Jacob Steinberg (יעקב שטיינברג; September 1, 1887- June 22, 1947) was a major Ukrainian-born poet in Mandatory Palestine.

==Biography==
Jacob Steinberg was born in Bila Tserkva, but ran off to Odessa when he was 14, joining Bialik and other Jewish intellectuals of the Hebrew literary circle there. In 1903 Steinberg moved to Warsaw, and participated in Peretz's literary circle. In 1910 he moved to Switzerland, studying in university at Bern and Lucerne. He soon returned to Warsaw. During those years, he published works in Hebrew and Yiddish, especially in the Yiddish newspaper "Der Fraind" (דער פֿרײַנד). While still in Europe, he married and divorced a dentist with whom he had one son.

In 1914, Steinberg immigrated to Palestine, and wrote exclusively in Hebrew ever since. In 1929, he married Liza Arlosoroff, a musician, and sister of Haim Arlosoroff, and later edited Haim Arlosoroff's writings.

He remained in Tel Aviv for the rest of his life, though he briefly lived in Berlin in the 1920s. He received the Bialik Prize in 1937.

==Literary style==
He defied trends in two significant ways: his poetry was individualistic rather than nationalistic, and he wrote in the Ashkenazic dialect rather than the Sephardic dialect, which became the accepted norm of Israeli Hebrew. His two most famous poems are "Not an enclosed Garden" and "Confession".

His first publication was poems for children in the weekly Olam Katan (1901, 1903). Since 1903, he published poems in HaShiloah and other periodicals in Hebrew. In Warsaw he published two poetry collections: "Bidut" ("Solitude", 1906) and "Sefer ha-satirot" ("The Book of Satires", 1910). He also simultaneously published poems and short stories in Yiddish, which were collected in the book Gezamltte font ("Selected", Warsaw, 1909). After moving to Israel for ideological reasons, he stopped writing in Yiddish. His only poem in Hebrew is Masa Avshalom (The Journey of Absalom, 1914-1915), which was largely autobiographical.

Steinberg's early works clearly show the influence of Bialik and Russian Romanticism. In his later works, features of Russian and French symbolism can be traced. Yaakov Steinberg was originally a bilingual writer, but later abandoned Yiddish for ideological reasons and wrote only in Hebrew.

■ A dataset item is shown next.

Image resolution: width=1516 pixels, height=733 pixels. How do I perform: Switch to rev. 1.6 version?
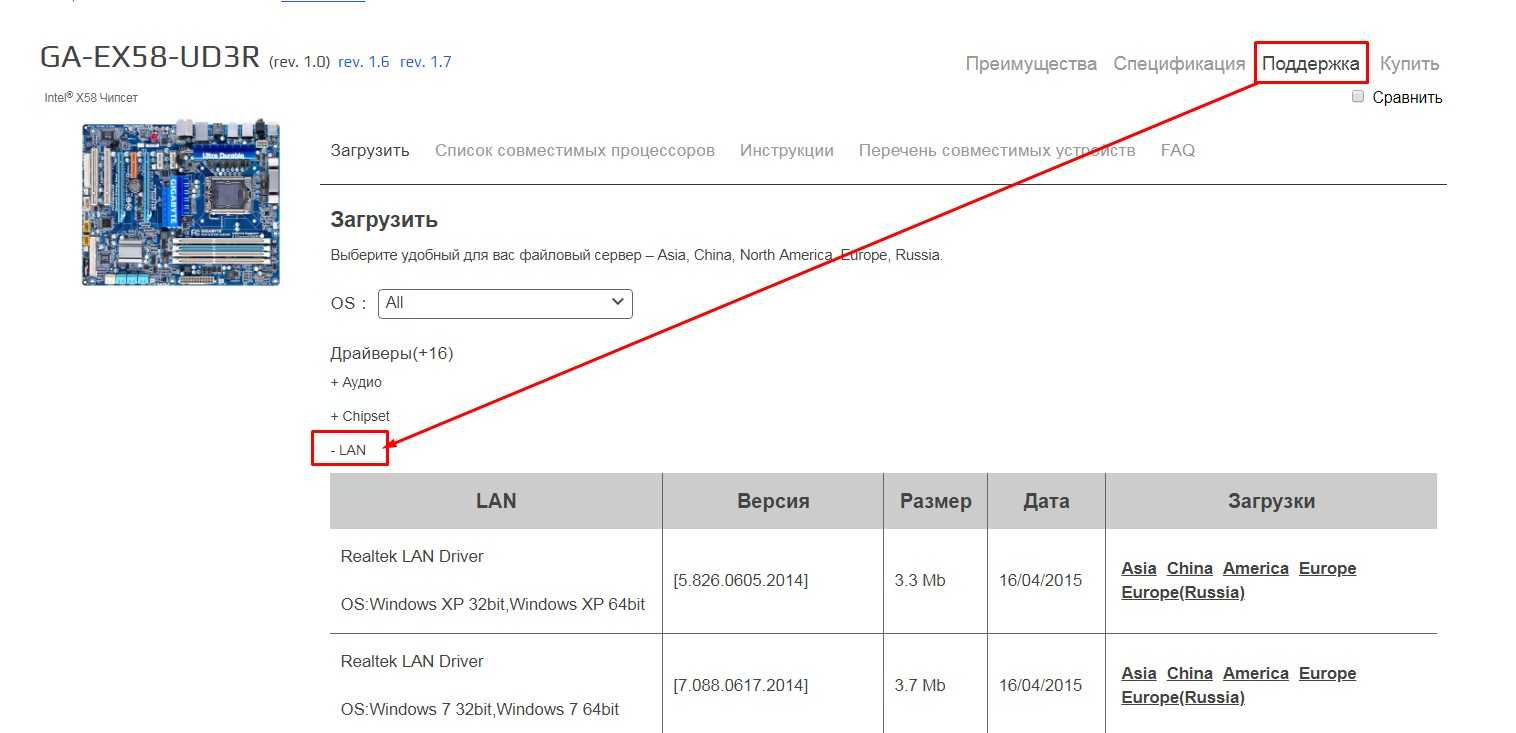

The constant motif of his stories is a tireless passion that is suppressed by strict prohibitions. The problems of marriage in traditional Jewish families are often raised, and female characters are quite significant. The most famous works of the artist's oeuvre are the stories "The Blind Woman" (1913) and "The Rabbi's Daughter" (1914).

=== "The Blind Woman" ===
A short story written in Yiddish in 1913 and first published in Hebrew in 1923. The story centers on the fate of a blind girl from a traditional Jewish family who marries an unknown man. The family tells the heroine a lie about her future husband, describing him as a young widower and a tobacco dealer. In fact, he turns out to be an elderly gravedigger, and a rude and cruel man. Soon after the birth of her child, the girl learns about a terrible epidemic raging in the neighborhood, and then realizes that her child is sick. The old gravedigger ignores the girl's pleas for help, and the child dies.

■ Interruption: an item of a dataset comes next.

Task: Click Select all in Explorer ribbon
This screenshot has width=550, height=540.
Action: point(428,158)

=== "The Rabbi's Daughter" ===
This is a short story written in 1914. The protagonist of the story is Sarah, the daughter of a rabbi, for whom the family chooses a suitable groom, Berl, the owner of a tobacco shop. The young man and the girl immediately develop intense feelings, and they have an affair long before the wedding, which results in pregnancy. Sara tries to persuade her parents to expedite the wedding, to no avail. She tries to get help from Berl who angrily disavows her. Then, she tells her childless peasant servant Ulyana about her disgrace. Ulyana invites Sara to come to her house on Saturday afternoon. There is a strong suggestion that she is offering to perform Sarah's abortion, which at the time would have been a terrifying and risky procedure. Sara asks Berl to accompany her through the Goy neighborhood to Ulyana's house, but he leaves town on a false pretext. Terrified and trapped, Sarah decides to commit suicide.

==See also==
- Israeli literature

==Bibliography==
- Elhanan, Elazar (2014). "The Path Leading to the Abyss: Hebrew and Yiddish in the Poetry of Yaakov Steinberg 1903-1915"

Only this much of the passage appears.